The difference in enjoyment I had between a big open case (AWESOME) and a laparoscopic case (would actually dread it, beginning the night before if one were scheduled) was VAST (not to be confused with VATS, which I also hated).

Seeing the trend, and since I loved medicine as well, I opted out of surgery. I will say that the borne surgeons in my class loved the laparoscopic stuff.
 
I'll tell you why I decided NOT to become a surgeon:

1. Laparoscopy.

...Seeing the trend, and since I loved medicine as well, I opted out of surgery. I will say that the borne surgeons in my class loved the laparoscopic stuff.
It is good that you had a clear sense of what was right for you. I think too often students get hung up on zebras and choose specialties based on zebras and not the everyday practice. If you are really excited about internal medicine/FP/Pedes?etc.... primary outpt/clinical ward medicine, you should persue that.

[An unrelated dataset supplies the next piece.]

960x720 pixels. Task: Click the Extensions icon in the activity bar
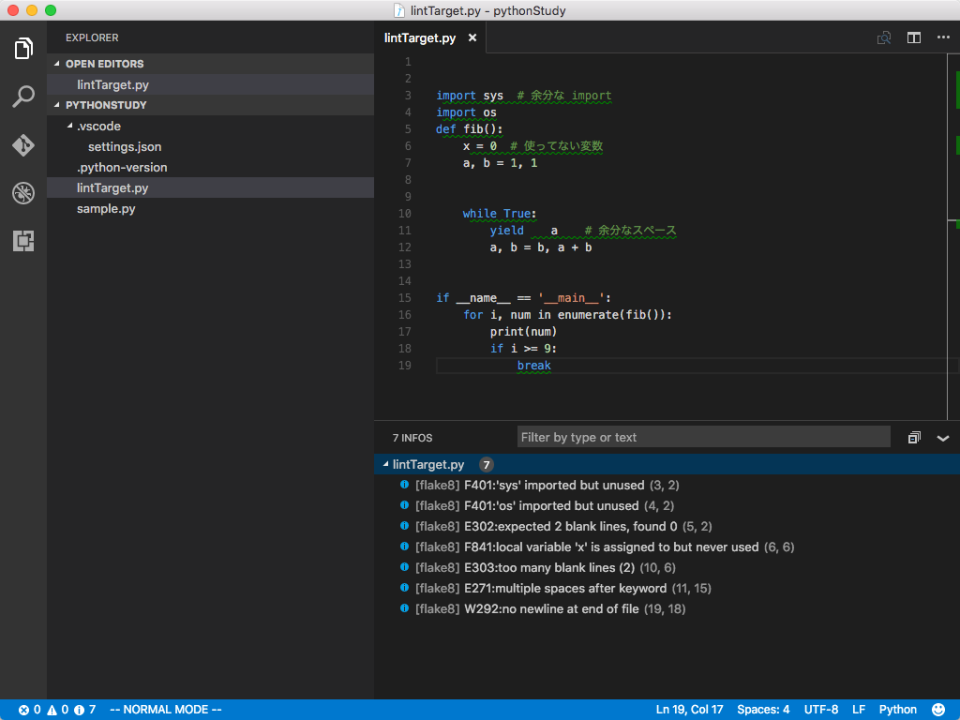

I have met more then a few surgery residents that complained about how much they loved the diabetics/asthma/hypertension on medicine and how unhappy they were cause they thought they would be doing AAA/carotids/whipples/etc... predominately during residency. They were very unhappy with hemorrhoids and inguinal hernias during their first year.

But, as a med student, you often get to cherry pick and scrub into major cases. The attending may have you scoop the goop out of the AAA or let you feel the pancrease.... all very exciting. though, it probably is distracting from when some were happy on the medicine wards!
 
Much of the satisfaction I get from doing an operation is not about how much fun I get from the operation itself but that the operation I'm doing can help someone. There is a big difference, at least for me, between doing cases on the simulator (boring), and doing it on a real patient. Admittedly there are cases that are just boring no matter what (re-do re-do re-do ventral hernia repair), and no case will be as "fun" as MW2 (great game BTW). But nobody's life is improved after playing MW2, whereas I can help someone tremendously with an operation.

Although laparoscopy is less fun for me than a big whack, I like the fact that I can do an operation that will benefit the patient more with smaller scars, faster recovery time, and less pain. There is some satisfaction in doing the least damage possible for the best benefit. The same is true with the endovascular interventions I've done (very few). Not as fun but more satisfying in terms of helping the patient.
 
How do you know that? :confused:
My selective OCD is perfect for repeating and mastering technical procedures.

I like the challenge of bringing people back from the fringes of reality.

You can decide which is general surgery and psychiatry.